Several area parishes and ministries are receiving some much-needed financial support, thanks to the nation’s largest historically African American Catholic lay organization.
The Knights of Peter Claver and Ladies Auxiliary Philadelphia Central Committee (PCC) recently awarded a total of $10,000 to nine parishes and one senior residence. Recipients of the $1,000 gifts were Philadelphia parishes St. Athanasius, St. Barbara, St. Cyprian, St. Francis de Sales, St. Ignatius of Loyola, St. Martin de Porres and Our Lady of Hope; Holy Family Home, operated by the Little Sisters of the Poor in West Philadelphia; Sacred Heart Parish in Camden, New Jersey; and St. Joseph Parish in Wilmington, Delaware.

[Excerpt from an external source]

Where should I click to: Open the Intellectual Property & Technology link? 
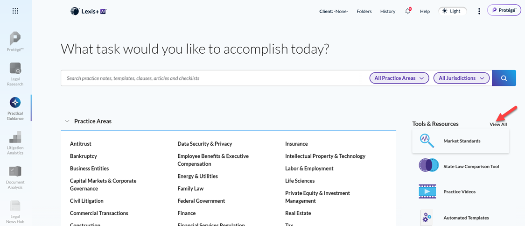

To maximize the impact of the donation, the Knights and Ladies partnered with the Catholic Foundation of Greater Philadelphia (CGFP) and its Parish Support Initiative. Launched in the spring after the COVID-related suspension of public liturgies, the initiative has helped parishes weather the downturn in weekly offertory collections by providing an additional stream of income.
CFGP president and CEO Sarah Hanley welcomed the support of the Knights of Peter Claver and Ladies Auxiliary, saying “the organizations receiving these awards will be so appreciative.”
For the Knights and Ladies, the donation was part of a long tradition of service that stretches back more than 110 years.
“This is our way of showing our love and support for our priests and our churches,” said Janice Paige, acting president of the PCC and grand lady of the organization’s court number 342. “The purpose of the Knights and Ladies is to serve the church and the community, and to provide charitable support.”
Founded in 1909, the Knights of Peter Claver and Ladies Auxiliary work to further the legacy of their patron saint, who ministered to African slaves in Cartegena, Colombia during the 17th century. The Jesuit priest routinely met docking ships to provide food, medical aid and spiritual instruction to slaves, ultimately baptizing an estimated 300,000 over four decades.
“He is a role model, and the epitome of being charitable to your fellow man,” said Paige, a member of St. Athanasius Parish in Philadelphia.
In recent years, local Knights and Ladies have given thousands of dollars to ministries throughout the Philadelphia region, including several operated by archdiocesan Catholic Social Services such as the Women of Hope shelter and the former St. Francis-St. Joseph/St. Vincent Homes for Children.
Other beneficiaries include St. Charles Borromeo Seminary in Wynnewood and St. Joseph’s House in Camden, New Jersey. Numerous high school seniors have received scholarships from the group, which also supports the canonization cause of Father Augustus Tolton, the first recognized U.S. diocesan priest of African descent.
Through its Junior Knights and Junior Daughters divisions – which welcome Catholic youth aged 7-18 who have made their first holy Communion — the group actively looks to “reach younger people so we can mentor them,” said Paige.
“Every organization should be reaching down and back to help youth come forward,” she said. “There’s no future without the youth.”
In fact, mentoring is essential to the mission of the group, which also features “an emerging leaders division (that pairs) senior members … with those in their 20s and 30s,” she said.
At present, there are approximately 300 local members the organization among the Philadelphia Archdiocese and the Camden and Wilmington Dioceses, said Paige, adding that more are always welcome.
Members are required to be baptized Catholics and registered parishioners, and although the group is “predominantly African American, we have a wonderful flavor of diversity,” said Paige.
Fellow Lady of Peter Claver Cynthia Brown agreed.
“We are open to everyone,” she said. “We reflect the universality of the church.”